The data, drawn from the newly released National Cannabis Survey, highlighted other concerning takeaways relating to marijuana use and driving:
- 15% of marijuana users got behind the wheel of a car within two hours of using the drug.
- Daily users were more than twice as likely to believe that it was safe for them to operate a vehicle within three hours of ingesting the drug.
- 20% of Canadians who reported driving under the influence of marijuana admitted to also consuming alcohol at the same time.
- About 13%, or half a million, Canadian workers who are active marijuana users admitted to using the drug either prior to or during work.

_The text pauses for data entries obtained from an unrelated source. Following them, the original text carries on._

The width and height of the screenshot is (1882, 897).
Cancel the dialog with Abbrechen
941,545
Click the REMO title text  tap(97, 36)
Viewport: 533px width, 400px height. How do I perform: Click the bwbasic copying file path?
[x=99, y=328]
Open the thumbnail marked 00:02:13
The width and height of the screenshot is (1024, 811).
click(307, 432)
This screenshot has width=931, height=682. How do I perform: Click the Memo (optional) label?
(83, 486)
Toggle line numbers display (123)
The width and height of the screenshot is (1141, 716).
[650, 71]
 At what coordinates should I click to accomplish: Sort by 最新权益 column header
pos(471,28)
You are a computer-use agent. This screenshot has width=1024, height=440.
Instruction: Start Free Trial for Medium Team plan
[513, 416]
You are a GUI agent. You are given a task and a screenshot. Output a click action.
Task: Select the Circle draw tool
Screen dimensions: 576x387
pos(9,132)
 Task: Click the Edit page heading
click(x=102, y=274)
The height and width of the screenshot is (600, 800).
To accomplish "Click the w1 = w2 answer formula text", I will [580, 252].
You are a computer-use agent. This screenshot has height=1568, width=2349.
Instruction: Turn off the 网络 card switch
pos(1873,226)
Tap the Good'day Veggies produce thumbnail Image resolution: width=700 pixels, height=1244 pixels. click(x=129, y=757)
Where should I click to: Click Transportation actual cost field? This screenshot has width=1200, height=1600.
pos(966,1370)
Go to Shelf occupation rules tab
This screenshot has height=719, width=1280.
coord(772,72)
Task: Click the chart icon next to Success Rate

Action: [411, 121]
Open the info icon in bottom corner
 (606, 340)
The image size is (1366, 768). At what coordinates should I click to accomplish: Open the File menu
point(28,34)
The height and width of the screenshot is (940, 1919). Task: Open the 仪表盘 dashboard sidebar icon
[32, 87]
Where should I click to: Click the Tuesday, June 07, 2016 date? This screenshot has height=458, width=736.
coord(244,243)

“The initial results are in for Canada and what we see is increased use, more dangerous roads, and more unsafe workplaces,” continued Dr. Sabet. “This report comes on the heels of another study finding that the black market in Canada is absolutely thriving, with over 79% of marijuana sales in the last quarter of 2018 occurring outside the legal market. Lawmakers in the United States should take a close look at this data – which mirrors data in “legal” states – and ask if they want to see similar results for our country.”